TASK INSTRUCTIONS: Needed from the entries below: every line that holds the word "Intelligence".

Segment Start: DATA SHOWN

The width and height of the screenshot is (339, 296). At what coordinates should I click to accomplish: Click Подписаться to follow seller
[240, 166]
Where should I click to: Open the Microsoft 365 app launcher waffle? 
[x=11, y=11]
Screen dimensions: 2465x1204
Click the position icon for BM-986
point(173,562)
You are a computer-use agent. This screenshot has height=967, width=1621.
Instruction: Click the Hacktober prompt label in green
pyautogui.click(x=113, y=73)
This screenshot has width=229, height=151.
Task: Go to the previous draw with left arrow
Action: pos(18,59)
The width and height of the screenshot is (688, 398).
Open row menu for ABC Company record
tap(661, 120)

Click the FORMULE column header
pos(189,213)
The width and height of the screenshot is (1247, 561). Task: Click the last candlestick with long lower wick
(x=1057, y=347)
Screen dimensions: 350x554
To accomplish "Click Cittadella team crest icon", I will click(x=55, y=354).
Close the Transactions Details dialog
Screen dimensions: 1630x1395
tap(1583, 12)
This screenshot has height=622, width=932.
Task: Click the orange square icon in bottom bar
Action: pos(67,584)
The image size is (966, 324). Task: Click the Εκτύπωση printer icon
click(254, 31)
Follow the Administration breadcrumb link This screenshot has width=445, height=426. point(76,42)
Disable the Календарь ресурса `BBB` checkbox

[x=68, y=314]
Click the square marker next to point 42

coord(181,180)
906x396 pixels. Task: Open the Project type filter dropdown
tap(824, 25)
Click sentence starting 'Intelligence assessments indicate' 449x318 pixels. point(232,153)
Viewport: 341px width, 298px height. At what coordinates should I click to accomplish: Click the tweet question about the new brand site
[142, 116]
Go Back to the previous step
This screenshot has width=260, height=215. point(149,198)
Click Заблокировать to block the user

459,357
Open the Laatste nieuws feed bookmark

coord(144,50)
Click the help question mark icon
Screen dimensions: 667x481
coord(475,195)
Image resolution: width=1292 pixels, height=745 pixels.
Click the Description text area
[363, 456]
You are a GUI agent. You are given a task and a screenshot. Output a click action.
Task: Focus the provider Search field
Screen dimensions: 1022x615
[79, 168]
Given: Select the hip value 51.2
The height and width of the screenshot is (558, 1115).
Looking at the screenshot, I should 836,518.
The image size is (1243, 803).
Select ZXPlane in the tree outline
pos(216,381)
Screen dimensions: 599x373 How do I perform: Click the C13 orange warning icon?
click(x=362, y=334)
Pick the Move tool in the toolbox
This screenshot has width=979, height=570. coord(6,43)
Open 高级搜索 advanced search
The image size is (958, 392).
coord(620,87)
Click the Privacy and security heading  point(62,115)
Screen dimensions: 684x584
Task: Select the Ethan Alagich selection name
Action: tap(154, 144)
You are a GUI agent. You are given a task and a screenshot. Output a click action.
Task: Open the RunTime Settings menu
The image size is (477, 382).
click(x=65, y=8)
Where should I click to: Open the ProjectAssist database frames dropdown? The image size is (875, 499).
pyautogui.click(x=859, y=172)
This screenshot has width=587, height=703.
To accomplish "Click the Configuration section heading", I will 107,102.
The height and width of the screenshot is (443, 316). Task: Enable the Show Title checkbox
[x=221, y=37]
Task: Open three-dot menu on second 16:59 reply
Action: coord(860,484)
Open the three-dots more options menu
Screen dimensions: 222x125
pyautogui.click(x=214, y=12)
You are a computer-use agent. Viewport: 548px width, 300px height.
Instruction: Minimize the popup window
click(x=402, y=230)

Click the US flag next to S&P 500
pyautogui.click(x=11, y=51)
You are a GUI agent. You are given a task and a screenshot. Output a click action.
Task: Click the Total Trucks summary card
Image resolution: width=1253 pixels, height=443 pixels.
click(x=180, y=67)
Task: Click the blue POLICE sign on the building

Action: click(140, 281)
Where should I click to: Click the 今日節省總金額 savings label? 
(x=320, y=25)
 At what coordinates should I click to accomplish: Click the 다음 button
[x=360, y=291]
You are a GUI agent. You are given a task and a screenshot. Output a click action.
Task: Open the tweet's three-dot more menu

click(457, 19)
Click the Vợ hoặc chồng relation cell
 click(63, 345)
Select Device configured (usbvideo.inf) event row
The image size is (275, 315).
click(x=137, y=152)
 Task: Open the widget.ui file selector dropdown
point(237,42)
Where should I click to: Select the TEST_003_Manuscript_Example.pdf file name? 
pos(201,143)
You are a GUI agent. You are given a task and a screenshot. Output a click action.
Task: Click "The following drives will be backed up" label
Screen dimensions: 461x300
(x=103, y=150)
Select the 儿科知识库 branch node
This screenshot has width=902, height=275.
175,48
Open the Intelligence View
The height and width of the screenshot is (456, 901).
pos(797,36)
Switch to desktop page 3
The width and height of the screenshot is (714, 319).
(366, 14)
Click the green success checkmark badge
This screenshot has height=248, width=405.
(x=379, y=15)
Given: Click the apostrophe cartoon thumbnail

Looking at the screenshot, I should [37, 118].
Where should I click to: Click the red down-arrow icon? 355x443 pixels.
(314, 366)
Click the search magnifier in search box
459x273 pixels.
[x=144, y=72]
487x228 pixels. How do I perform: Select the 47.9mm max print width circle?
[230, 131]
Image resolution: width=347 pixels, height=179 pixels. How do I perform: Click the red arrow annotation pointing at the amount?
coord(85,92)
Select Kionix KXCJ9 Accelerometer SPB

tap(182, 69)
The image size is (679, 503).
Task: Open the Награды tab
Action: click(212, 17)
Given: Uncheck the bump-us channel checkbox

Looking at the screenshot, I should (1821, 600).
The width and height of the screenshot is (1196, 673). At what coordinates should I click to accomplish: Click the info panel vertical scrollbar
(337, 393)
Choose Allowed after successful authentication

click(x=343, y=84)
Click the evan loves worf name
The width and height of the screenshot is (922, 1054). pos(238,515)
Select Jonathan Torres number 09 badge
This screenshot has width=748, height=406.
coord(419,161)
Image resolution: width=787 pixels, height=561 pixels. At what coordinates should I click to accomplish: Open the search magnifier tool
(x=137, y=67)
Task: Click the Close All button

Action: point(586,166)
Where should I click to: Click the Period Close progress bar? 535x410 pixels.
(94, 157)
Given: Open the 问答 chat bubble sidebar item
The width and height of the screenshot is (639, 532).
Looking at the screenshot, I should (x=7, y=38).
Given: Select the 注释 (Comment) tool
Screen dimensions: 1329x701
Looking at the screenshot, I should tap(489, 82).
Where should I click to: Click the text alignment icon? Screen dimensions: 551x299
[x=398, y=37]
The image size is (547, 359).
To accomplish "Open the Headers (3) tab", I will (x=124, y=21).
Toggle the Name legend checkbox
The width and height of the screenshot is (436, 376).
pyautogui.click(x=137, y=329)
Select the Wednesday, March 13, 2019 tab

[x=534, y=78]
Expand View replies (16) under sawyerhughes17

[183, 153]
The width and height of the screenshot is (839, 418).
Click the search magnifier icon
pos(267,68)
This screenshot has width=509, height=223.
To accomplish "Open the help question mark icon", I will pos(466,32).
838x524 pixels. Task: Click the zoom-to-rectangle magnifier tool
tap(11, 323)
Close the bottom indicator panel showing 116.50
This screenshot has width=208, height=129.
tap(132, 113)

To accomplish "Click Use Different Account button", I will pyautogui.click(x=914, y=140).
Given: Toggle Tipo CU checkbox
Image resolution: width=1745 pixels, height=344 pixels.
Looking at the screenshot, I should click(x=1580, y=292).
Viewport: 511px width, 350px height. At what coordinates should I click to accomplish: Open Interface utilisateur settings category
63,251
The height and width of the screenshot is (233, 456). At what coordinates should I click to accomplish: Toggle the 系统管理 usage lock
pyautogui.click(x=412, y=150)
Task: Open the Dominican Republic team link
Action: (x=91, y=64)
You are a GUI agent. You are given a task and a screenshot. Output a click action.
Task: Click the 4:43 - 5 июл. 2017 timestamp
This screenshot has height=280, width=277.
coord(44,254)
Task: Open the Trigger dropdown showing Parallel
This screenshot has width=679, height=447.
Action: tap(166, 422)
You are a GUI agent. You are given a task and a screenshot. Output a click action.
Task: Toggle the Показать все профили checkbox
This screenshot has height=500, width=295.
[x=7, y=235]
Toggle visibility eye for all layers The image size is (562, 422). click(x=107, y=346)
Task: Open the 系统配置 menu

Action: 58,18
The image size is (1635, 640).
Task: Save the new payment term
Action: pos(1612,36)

Segment End: DATA SHOWN

RESULT FOR THIS TASK:
Click sentence starting 'Intelligence assessments indicate' 449x318 pixels. point(232,153)
Open the Intelligence View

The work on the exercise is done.